As we all know, books shape our choices as scholars and teachers in ways too numerous to mention. While I doubt that Showalter knew that Pedagogy had entered its final planning stages when she wrote her Chronicle article, it is perhaps not coincidental that she used the opportunity to discuss twelve books that she says she "had never known existed, books that offer guidance for new teachers, experienced teachers, and those trying to teach teaching at the college level" (Showalter 1999: B5). We intend to use our Reviews section in much the same way. While we will take dialogue as our discursive model, we also hope to shed light on important texts that may not be widely known. In this issue Kirk Branch brings his insight to bear on Richard E. Miller's groundbreaking As If Learning Mattered: Reforming Higher Education, and Susan A. Schiller tells how Parker J. Palmer's Courage to Teach: Exploring the Inner Landscape of a Teacher's Life deeply affected both her teaching and her fundamental assumptions about the purposes of higher education. We invite answering reviews to any of these selections at our journal Web site and in future issues of the journal.
In both venues we hope to address what Bakhtin (1990: 153-55) calls the "answering and completing" quality of dialogic discourse.
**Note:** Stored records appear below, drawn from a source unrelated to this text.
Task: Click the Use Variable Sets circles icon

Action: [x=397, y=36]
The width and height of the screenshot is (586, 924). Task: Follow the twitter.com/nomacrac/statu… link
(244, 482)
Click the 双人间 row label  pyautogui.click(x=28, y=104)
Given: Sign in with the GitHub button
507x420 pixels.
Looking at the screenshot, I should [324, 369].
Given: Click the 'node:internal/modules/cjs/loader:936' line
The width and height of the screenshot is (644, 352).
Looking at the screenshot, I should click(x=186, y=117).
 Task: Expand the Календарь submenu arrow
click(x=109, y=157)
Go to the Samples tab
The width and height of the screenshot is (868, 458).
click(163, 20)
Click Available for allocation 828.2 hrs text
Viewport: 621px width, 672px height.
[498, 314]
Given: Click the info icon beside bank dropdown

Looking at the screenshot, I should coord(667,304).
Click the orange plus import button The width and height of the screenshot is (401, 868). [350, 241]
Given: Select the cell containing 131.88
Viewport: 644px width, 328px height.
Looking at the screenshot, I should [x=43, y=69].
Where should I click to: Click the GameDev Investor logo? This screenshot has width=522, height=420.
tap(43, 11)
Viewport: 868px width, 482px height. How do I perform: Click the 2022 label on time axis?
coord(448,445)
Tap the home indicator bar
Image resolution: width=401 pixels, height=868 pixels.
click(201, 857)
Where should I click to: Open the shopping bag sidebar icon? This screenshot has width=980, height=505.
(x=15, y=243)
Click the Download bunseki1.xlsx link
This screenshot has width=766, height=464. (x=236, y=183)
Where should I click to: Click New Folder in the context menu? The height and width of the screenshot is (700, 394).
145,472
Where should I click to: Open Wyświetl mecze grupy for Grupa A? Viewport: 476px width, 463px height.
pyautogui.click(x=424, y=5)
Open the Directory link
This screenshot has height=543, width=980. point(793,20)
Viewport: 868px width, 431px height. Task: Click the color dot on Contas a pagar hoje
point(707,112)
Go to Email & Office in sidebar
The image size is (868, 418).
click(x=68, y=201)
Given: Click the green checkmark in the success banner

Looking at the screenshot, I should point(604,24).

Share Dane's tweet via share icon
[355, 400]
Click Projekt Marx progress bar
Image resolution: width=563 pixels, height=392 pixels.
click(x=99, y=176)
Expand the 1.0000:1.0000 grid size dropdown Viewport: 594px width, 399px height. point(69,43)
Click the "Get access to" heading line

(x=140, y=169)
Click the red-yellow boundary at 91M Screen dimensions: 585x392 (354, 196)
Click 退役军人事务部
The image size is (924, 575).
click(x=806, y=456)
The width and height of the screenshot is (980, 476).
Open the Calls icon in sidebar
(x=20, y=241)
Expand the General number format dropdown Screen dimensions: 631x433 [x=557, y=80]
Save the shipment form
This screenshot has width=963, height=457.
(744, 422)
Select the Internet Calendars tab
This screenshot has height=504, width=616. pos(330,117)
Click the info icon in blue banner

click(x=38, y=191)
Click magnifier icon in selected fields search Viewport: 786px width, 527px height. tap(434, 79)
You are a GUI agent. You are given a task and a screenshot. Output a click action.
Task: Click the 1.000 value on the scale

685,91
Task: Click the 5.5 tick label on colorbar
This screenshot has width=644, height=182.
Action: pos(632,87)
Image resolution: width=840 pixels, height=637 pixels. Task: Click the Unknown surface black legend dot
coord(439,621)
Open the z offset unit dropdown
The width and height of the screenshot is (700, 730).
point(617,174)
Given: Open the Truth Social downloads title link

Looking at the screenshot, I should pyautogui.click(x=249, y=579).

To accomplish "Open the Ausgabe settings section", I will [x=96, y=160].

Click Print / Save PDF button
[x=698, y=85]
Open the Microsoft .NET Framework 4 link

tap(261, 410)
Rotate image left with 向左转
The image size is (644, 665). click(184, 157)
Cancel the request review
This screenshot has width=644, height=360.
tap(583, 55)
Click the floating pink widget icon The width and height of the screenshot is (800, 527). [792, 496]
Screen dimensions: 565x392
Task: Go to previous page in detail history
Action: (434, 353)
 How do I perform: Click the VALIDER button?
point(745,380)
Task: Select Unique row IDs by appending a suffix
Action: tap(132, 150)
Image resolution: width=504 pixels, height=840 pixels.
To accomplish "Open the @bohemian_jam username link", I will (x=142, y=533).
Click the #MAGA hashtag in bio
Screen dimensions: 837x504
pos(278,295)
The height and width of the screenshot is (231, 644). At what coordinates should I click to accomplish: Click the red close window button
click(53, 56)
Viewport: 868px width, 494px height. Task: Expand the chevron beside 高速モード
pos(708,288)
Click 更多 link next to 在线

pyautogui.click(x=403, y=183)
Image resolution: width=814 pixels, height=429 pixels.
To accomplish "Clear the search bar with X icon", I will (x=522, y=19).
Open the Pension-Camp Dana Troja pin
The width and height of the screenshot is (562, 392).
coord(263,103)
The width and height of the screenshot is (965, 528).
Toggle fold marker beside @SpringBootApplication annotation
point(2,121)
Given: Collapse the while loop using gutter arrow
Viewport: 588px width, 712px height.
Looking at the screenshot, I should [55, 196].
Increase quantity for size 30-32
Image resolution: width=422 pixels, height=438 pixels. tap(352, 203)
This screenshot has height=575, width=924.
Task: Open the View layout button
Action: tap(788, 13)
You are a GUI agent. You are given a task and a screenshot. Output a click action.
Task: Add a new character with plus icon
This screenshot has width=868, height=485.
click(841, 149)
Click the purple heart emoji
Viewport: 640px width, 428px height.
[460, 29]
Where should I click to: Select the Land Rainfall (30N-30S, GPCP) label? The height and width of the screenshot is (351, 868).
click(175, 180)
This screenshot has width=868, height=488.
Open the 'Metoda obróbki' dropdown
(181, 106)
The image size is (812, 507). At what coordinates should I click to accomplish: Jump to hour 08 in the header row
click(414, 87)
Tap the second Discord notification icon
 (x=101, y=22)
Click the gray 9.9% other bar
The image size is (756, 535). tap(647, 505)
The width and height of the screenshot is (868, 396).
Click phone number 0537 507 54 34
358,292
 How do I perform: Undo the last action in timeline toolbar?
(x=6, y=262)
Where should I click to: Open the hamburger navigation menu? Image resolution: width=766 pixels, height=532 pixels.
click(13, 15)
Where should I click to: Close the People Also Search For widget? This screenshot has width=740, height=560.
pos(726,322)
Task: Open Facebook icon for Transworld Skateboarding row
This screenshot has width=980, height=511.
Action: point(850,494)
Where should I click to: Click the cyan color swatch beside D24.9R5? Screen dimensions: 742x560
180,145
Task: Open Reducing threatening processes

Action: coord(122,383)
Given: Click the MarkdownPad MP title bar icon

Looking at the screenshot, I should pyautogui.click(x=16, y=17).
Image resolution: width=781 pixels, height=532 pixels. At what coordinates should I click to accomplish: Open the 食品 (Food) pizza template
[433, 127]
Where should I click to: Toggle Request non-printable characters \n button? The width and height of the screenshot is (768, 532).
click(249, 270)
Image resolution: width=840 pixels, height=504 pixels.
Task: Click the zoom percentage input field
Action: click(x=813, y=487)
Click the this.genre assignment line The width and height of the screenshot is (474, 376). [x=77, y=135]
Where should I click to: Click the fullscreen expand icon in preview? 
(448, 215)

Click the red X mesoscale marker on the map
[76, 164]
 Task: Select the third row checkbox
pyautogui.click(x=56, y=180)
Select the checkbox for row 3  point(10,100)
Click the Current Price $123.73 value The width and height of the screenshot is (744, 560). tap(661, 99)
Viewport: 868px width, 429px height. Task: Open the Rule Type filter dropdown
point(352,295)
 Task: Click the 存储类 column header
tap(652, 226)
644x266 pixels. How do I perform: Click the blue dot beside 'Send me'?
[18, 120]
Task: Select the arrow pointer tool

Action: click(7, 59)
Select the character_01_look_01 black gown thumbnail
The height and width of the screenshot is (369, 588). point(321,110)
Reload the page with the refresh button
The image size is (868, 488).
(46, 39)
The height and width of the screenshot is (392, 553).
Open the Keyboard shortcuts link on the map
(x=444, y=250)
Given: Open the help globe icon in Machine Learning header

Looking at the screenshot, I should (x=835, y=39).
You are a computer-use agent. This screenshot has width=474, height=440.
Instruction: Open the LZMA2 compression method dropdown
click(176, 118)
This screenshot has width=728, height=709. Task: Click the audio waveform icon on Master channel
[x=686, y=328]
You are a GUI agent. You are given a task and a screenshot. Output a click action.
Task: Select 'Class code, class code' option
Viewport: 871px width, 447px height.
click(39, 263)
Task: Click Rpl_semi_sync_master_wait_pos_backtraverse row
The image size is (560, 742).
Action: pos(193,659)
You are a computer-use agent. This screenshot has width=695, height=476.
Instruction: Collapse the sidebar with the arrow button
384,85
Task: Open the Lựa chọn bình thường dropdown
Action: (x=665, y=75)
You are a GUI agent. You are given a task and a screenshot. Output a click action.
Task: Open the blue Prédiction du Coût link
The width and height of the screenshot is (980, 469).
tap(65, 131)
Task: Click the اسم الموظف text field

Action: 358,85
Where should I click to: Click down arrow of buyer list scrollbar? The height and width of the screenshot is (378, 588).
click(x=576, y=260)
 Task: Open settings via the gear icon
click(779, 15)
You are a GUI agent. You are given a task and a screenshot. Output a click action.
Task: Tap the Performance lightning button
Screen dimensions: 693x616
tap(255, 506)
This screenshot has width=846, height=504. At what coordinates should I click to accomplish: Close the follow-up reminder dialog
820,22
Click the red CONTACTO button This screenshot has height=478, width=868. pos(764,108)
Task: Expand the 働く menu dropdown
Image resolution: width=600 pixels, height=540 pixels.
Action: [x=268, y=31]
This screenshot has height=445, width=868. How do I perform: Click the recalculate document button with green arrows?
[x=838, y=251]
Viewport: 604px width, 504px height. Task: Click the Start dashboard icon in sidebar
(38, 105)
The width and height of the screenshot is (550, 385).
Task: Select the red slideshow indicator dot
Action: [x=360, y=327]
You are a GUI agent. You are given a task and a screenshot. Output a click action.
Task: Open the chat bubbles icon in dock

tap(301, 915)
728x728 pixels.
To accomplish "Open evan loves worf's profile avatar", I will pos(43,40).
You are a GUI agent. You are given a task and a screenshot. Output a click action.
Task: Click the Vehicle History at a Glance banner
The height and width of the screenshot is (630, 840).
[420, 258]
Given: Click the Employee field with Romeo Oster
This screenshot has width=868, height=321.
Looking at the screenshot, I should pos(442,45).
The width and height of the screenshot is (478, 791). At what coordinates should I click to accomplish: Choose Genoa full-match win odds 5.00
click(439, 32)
As Bakhtin famously discussed our need for an "other" to know even our own bodies completely, so we see the "answering" function of these reviews. What we hope to provide is a forum for dialogue, an investigation of possibilities, and a high level of scholarly engagement with an issue of the highest importance: teaching in English studies today. [End Page 193]
We invite our readers to participate in this dialogue as well. You may respond to the reviews in this issue (as well as to the commentary, articles, or From the Classroom pieces) by sending an e-mail or a traditional letter to our editorial office at the address below. If you are interested in writing a review, please contact the review editor (email@example.com). Please also send in books on any aspect of teaching that you would like considered for review: one copy should be sent to Christine Chaney, Department of English, Seattle Pacific University, Seattle, WA 98119, and two copies to the editorial office at the Department of English, Calvin College, Grand Rapids, MI 49546.
We look forward to your response.
Bakhtin, Mikhail. 1990. Art and Answerability: Early Philosophical Essays by M. M. Bakhtin. Ed. Michael Holquist and Vadim Liapunov. Trans. Vadim Liapunov. Suppl. trans. Kenneth Brostrom. Austin: University of Texas Press.
Showalter, Elaine. 1999. "The Risks of Good Teaching: How One Professor and Nine TAs Plunged into Pedagogy." Chronicle of Higher Education, 9 July, B4-B6.